Records supplied
━━━
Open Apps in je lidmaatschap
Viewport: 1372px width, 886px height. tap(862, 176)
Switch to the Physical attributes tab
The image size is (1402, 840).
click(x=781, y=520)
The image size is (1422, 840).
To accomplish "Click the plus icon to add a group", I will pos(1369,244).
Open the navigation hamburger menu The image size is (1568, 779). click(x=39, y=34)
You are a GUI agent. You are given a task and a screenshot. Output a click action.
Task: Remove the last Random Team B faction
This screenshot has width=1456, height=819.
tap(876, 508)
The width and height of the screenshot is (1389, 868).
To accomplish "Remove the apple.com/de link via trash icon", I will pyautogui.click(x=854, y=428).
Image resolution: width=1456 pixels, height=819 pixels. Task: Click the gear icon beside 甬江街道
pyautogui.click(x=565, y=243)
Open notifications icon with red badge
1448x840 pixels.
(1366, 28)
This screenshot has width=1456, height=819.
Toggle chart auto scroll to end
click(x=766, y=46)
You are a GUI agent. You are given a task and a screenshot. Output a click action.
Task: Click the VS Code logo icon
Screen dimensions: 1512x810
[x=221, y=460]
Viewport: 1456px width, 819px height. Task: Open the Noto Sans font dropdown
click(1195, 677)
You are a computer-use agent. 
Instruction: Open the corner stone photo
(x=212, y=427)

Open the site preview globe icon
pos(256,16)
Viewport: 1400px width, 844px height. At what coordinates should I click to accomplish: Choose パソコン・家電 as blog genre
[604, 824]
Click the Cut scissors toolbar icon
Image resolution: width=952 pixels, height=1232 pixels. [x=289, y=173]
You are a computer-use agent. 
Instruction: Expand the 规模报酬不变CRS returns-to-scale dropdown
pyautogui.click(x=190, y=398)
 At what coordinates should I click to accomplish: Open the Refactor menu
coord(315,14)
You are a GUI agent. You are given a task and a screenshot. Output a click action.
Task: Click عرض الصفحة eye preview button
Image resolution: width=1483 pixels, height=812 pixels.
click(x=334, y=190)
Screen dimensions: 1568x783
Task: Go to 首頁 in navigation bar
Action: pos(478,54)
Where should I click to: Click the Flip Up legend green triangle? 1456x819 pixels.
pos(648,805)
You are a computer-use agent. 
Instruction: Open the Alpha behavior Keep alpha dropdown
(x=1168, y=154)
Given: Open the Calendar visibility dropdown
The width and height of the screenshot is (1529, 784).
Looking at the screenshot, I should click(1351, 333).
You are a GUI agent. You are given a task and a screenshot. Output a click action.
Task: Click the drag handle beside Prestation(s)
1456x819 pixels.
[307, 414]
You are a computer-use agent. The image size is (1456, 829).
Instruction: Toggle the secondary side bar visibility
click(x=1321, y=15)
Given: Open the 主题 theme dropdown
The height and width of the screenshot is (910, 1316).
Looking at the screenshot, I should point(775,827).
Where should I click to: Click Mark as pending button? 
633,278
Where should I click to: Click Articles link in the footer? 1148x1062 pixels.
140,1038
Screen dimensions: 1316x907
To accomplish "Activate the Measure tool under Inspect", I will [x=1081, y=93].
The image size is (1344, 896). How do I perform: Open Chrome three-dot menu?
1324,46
━━━
Task prompt
Each entry above is to be transcribed without alteration.

Exercise response
Open Apps in je lidmaatschap
Viewport: 1372px width, 886px height. tap(862, 176)
Switch to the Physical attributes tab
The image size is (1402, 840).
click(x=781, y=520)
The image size is (1422, 840).
To accomplish "Click the plus icon to add a group", I will pos(1369,244).
Open the navigation hamburger menu The image size is (1568, 779). click(x=39, y=34)
You are a GUI agent. You are given a task and a screenshot. Output a click action.
Task: Remove the last Random Team B faction
This screenshot has width=1456, height=819.
tap(876, 508)
The width and height of the screenshot is (1389, 868).
To accomplish "Remove the apple.com/de link via trash icon", I will pyautogui.click(x=854, y=428).
Image resolution: width=1456 pixels, height=819 pixels. Task: Click the gear icon beside 甬江街道
pyautogui.click(x=565, y=243)
Open notifications icon with red badge
1448x840 pixels.
(1366, 28)
This screenshot has width=1456, height=819.
Toggle chart auto scroll to end
click(x=766, y=46)
You are a GUI agent. You are given a task and a screenshot. Output a click action.
Task: Click the VS Code logo icon
Screen dimensions: 1512x810
[x=221, y=460]
Viewport: 1456px width, 819px height. Task: Open the Noto Sans font dropdown
click(1195, 677)
You are a computer-use agent. 
Instruction: Open the corner stone photo
(x=212, y=427)

Open the site preview globe icon
pos(256,16)
Viewport: 1400px width, 844px height. At what coordinates should I click to accomplish: Choose パソコン・家電 as blog genre
[604, 824]
Click the Cut scissors toolbar icon
Image resolution: width=952 pixels, height=1232 pixels. [x=289, y=173]
You are a computer-use agent. 
Instruction: Expand the 规模报酬不变CRS returns-to-scale dropdown
pyautogui.click(x=190, y=398)
 At what coordinates should I click to accomplish: Open the Refactor menu
coord(315,14)
You are a GUI agent. You are given a task and a screenshot. Output a click action.
Task: Click عرض الصفحة eye preview button
Image resolution: width=1483 pixels, height=812 pixels.
click(x=334, y=190)
Screen dimensions: 1568x783
Task: Go to 首頁 in navigation bar
Action: pos(478,54)
Where should I click to: Click the Flip Up legend green triangle? 1456x819 pixels.
pos(648,805)
You are a computer-use agent. 
Instruction: Open the Alpha behavior Keep alpha dropdown
(x=1168, y=154)
Given: Open the Calendar visibility dropdown
The width and height of the screenshot is (1529, 784).
Looking at the screenshot, I should click(1351, 333).
You are a GUI agent. You are given a task and a screenshot. Output a click action.
Task: Click the drag handle beside Prestation(s)
1456x819 pixels.
[307, 414]
You are a computer-use agent. The image size is (1456, 829).
Instruction: Toggle the secondary side bar visibility
click(x=1321, y=15)
Given: Open the 主题 theme dropdown
The height and width of the screenshot is (910, 1316).
Looking at the screenshot, I should point(775,827).
Where should I click to: Click Mark as pending button? 
633,278
Where should I click to: Click Articles link in the footer? 1148x1062 pixels.
140,1038
Screen dimensions: 1316x907
To accomplish "Activate the Measure tool under Inspect", I will [x=1081, y=93].
The image size is (1344, 896). How do I perform: Open Chrome three-dot menu?
1324,46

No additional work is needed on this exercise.